◆ REQUIREMENT ◆
Can you reproduce the whole listing below, swapping every "pixels" for "px" and changing nothing else, with the pictures omitted?

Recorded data
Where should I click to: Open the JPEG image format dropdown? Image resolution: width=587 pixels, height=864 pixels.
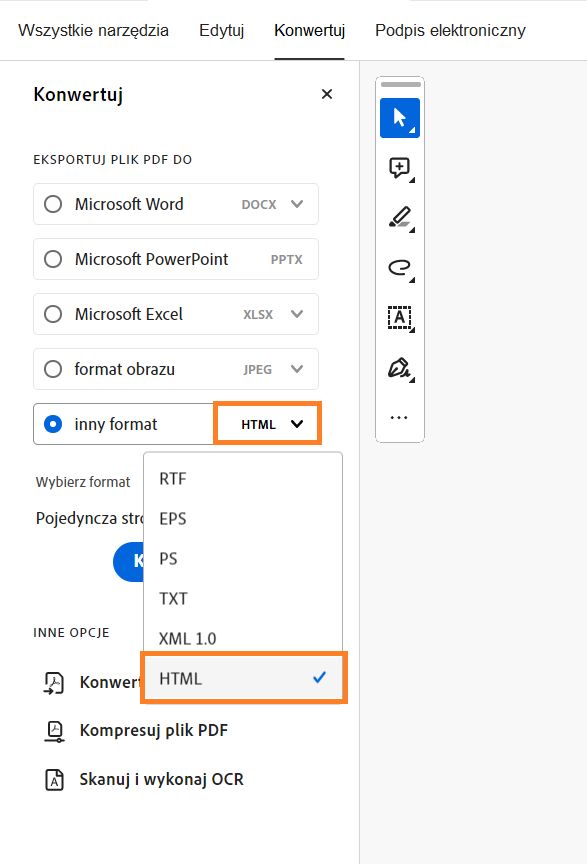[x=297, y=369]
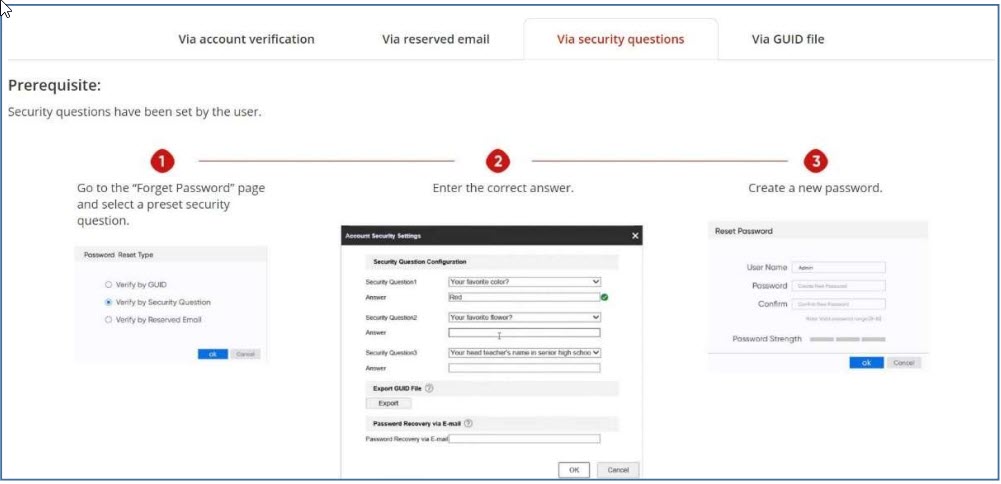Switch to Via account verification tab

[246, 40]
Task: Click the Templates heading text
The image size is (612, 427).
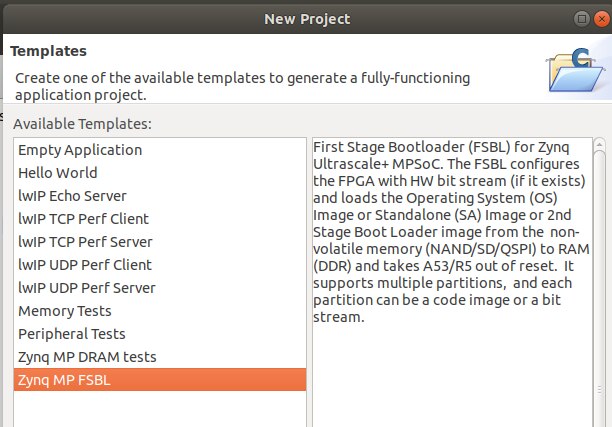Action: 48,51
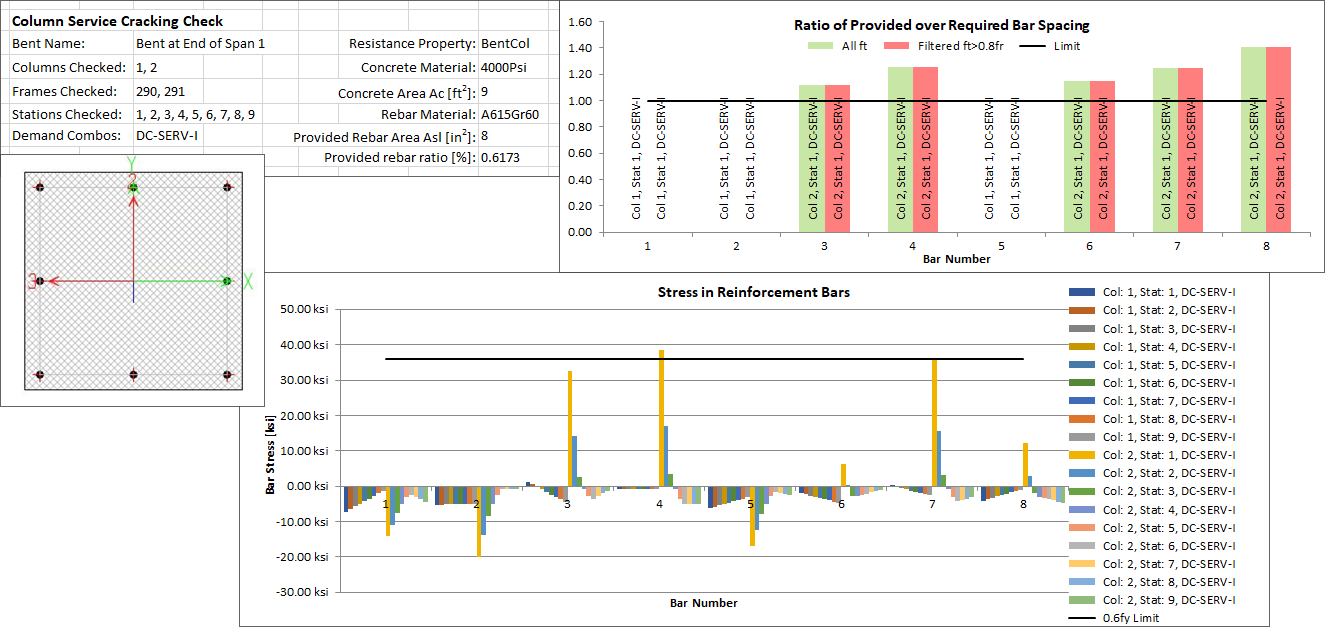Click the left-middle rebar dot on section edge

coord(40,281)
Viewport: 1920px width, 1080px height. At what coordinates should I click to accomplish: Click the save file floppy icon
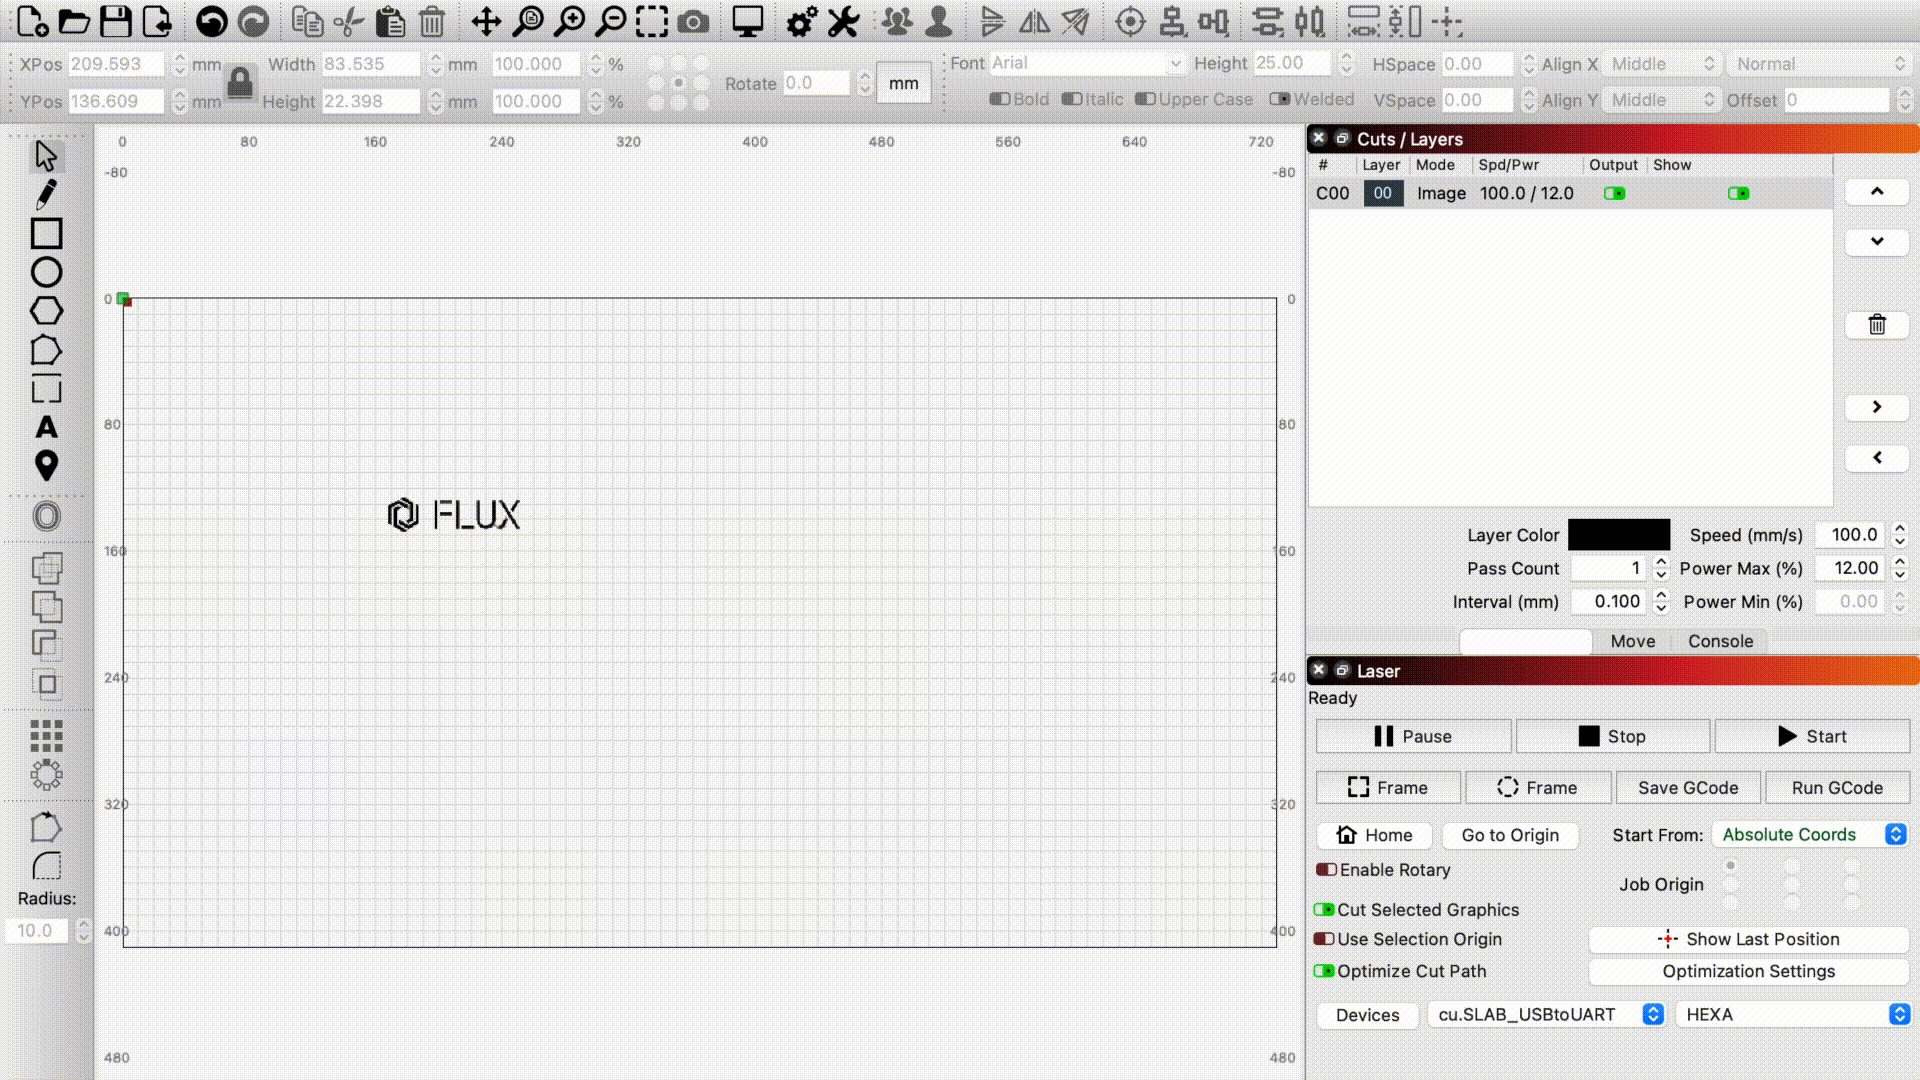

◆ WRITTEN REPLY ◆
Where should I click to: Open the JPEG image format dropdown? Image resolution: width=587 px, height=864 px.
[x=297, y=369]
Switch to Via account verification tab

[246, 40]
Task: Click the Templates heading text
The image size is (612, 427).
Action: 48,51
Click the left-middle rebar dot on section edge

coord(40,281)
Viewport: 1920px width, 1080px height. At what coordinates should I click to accomplish: Click the save file floppy icon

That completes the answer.